Answer these questions about the RazorCascade-Study page:
(a) By what percentage does the hypothesis expect total API cost to fall?
(b) Which gate model is paired with the flagship `claude-sonnet-4-6`?
(c) What does the study runner do if provider keys are absent?

Document passage ::
==*==

RazorCascade-Study

RazorCascade is a reproducible TypeScript + Bun study scaffold for measuring whether same-provider model cascading reduces API cost during incremental software development without materially degrading quality. The repository ships with a working TaskForge CLI, provider adapters for OpenAI, Anthropic, and xAI, a gate summarizer, study runner, metrics pipeline, strengthened drift detection, and automated tests.

Hypothesis

Using a cheaper same-provider gate model to summarize context before each flagship-model execution step will reduce total API cost by 40-60% while preserving at least 95% of baseline quality, coherence, test pass rate, and architectural stability across ten repeated runs.

Methodology

Build and evaluate TaskForge, a lightweight Bun-powered CLI task manager.
Execute the same 10 standardized development tasks across repeated runs.
Compare baseline full-history prompting against cascaded prompting.
Collect token counts, estimated cost, quality score, test results, and summary artifacts.
Export step-level CSVs, run-level CSVs, JSON summaries, Markdown reports, and an HTML dashboard.

The 10 Incremental Tasks

CLI skeleton + argument parsing.
Task data model + JSON persistence.
List, filter, and view tasks.
Complete/delete commands + validation.
Integrate the summarization gate.
AI-assisted task decomposition.
Code snippet generation.
Automated tests with coverage.
Refinement loop driven by feedback.
Markdown/HTML report export.

Supported Providers And March 2026 Pricing

Provider	Flagship	Gate	Flagship Input / Output	Gate Input / Output	Notes
OpenAI	`gpt-5.4`	`gpt-5-mini`	$2.50 / $15.00	$0.25 / $2.00	Balanced reasoning
OpenAI	`gpt-5.4`	`gpt-5-nano`	$2.50 / $15.00	$0.05 / $0.40	Lowest cost OpenAI gate
Anthropic	`claude-sonnet-4-6`	`claude-haiku-4-5`	$3.00 / $15.00	$1.00 / $5.00	Strong architectural planning
xAI	`grok-4`	`grok-code-fast`	$3.00 / $15.00	$0.20 / $1.50	Fast same-provider cascade
Gemini	`gemini-2.5-pro`	`gemini-2.5-flash`	$1.25 / $10.00	$0.30 / $2.50	Google flagship + fast gate

Repository Layout

.
├── README.md
├── LICENSE
├── .env.example
├── config.json
├── package.json
├── tsconfig.json
├── docs/
│   ├── paper.md          ← research paper write-up
│   └── figures/
├── src/
│   ├── contradictions.ts
│   ├── gate.ts
│   ├── invariants.ts
│   ├── logger.ts
│   ├── metrics.ts
│   ├── models.ts
│   ├── replay.ts
│   ├── study.ts
│   └── taskforge.ts
├── tests/
│   ├── contradictions.test.ts
│   ├── gate.test.ts
│   ├── invariants.test.ts
│   ├── logger.test.ts
│   ├── metrics.test.ts
│   ├── models.test.ts
│   ├── study.test.ts
│   └── taskforge.test.ts
└── experiments/
    └── .gitkeep

Prerequisites

Bun 1.2+
Optional provider API keys for live runs
Node-compatible environment for local file access

Setup

bun install
cp .env.example .env

On Windows PowerShell:

Copy-Item .env.example .env

If provider keys are absent, the study runner automatically falls back to deterministic mock clients so the pipeline still runs end-to-end.

==*==

Data for analysis ::
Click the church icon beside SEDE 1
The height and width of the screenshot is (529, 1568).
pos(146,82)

==*==

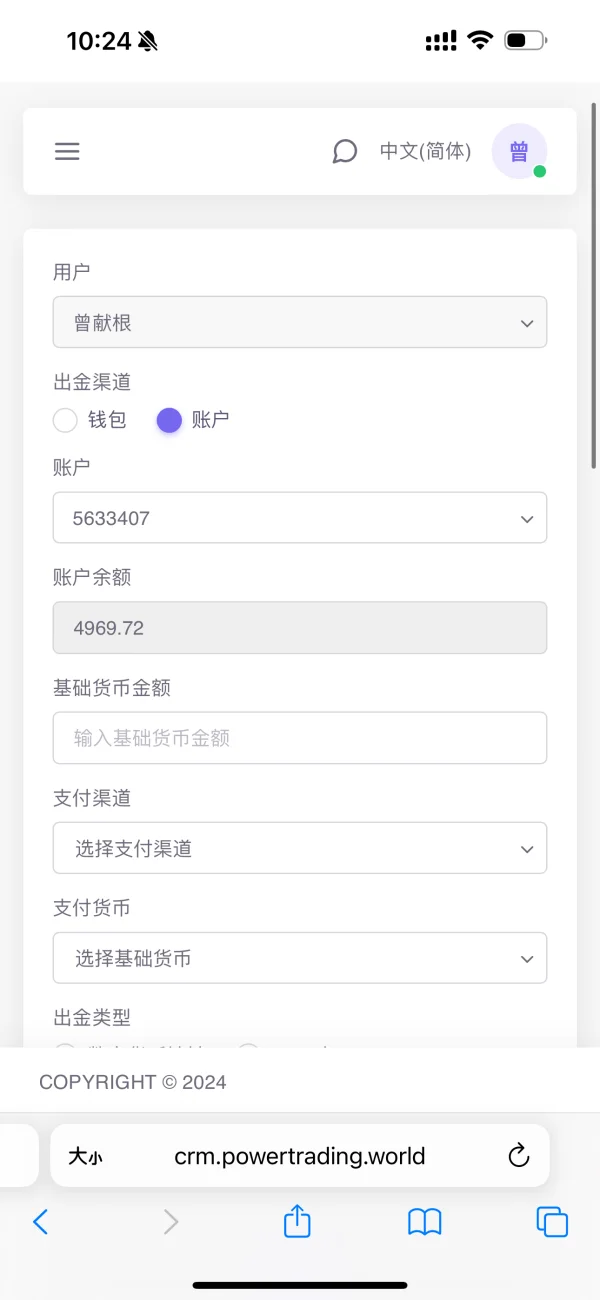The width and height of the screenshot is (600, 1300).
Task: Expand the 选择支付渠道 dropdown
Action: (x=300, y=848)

==*==

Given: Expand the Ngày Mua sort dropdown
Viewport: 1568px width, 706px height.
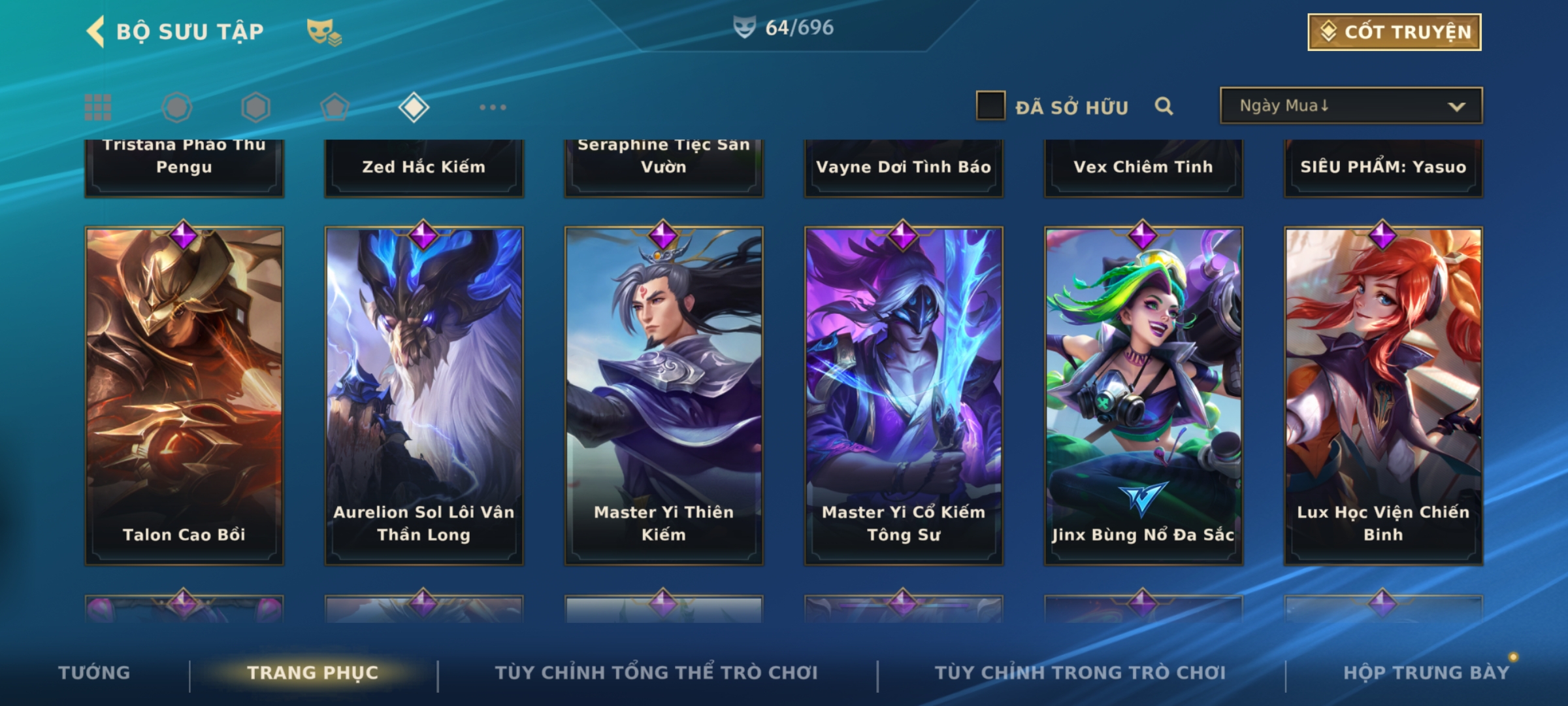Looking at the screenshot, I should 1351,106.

==*==

Completed exercise ::
(a) By 40-60%.
(b) `claude-haiku-4-5`.
(c) It automatically falls back to deterministic mock clients, so the pipeline still runs end-to-end.